┌──

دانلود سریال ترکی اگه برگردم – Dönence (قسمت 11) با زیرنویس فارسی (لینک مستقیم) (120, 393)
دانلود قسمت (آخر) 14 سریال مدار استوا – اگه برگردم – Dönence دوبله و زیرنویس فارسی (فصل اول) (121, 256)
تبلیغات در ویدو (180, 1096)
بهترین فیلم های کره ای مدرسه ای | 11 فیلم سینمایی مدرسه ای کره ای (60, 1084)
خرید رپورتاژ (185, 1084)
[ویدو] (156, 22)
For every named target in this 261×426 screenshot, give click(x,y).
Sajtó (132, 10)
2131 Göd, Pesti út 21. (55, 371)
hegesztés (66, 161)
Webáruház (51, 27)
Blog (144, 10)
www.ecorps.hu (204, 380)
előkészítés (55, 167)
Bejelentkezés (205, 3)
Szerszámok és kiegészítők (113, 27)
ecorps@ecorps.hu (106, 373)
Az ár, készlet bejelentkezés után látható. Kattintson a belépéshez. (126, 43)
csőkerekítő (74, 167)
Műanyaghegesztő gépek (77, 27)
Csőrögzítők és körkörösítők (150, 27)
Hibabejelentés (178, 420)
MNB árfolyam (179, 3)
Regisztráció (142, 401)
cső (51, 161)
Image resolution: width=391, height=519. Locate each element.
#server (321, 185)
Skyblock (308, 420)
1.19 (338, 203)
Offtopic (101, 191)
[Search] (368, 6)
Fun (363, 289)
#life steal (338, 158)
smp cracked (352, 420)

└──

→ Exercise requirements: Write out again the stretch from the line containing "Csőrögzítők és körkörösítők (150, 27)" through the end of the records, requests included. Rescale only the coordinates in the answers by multiplying each by 1.65 and rounding to whole numbers, with halves going up.

→ Correct result:
Csőrögzítők és körkörösítők (248, 45)
Hibabejelentés (294, 693)
MNB árfolyam (295, 5)
Regisztráció (234, 662)
cső (84, 266)
Image resolution: width=391, height=519. Locate each element.
#server (530, 305)
Skyblock (508, 693)
1.19 (558, 335)
Offtopic (167, 315)
[Search] (607, 10)
Fun (599, 477)
#life steal (558, 261)
smp cracked (581, 693)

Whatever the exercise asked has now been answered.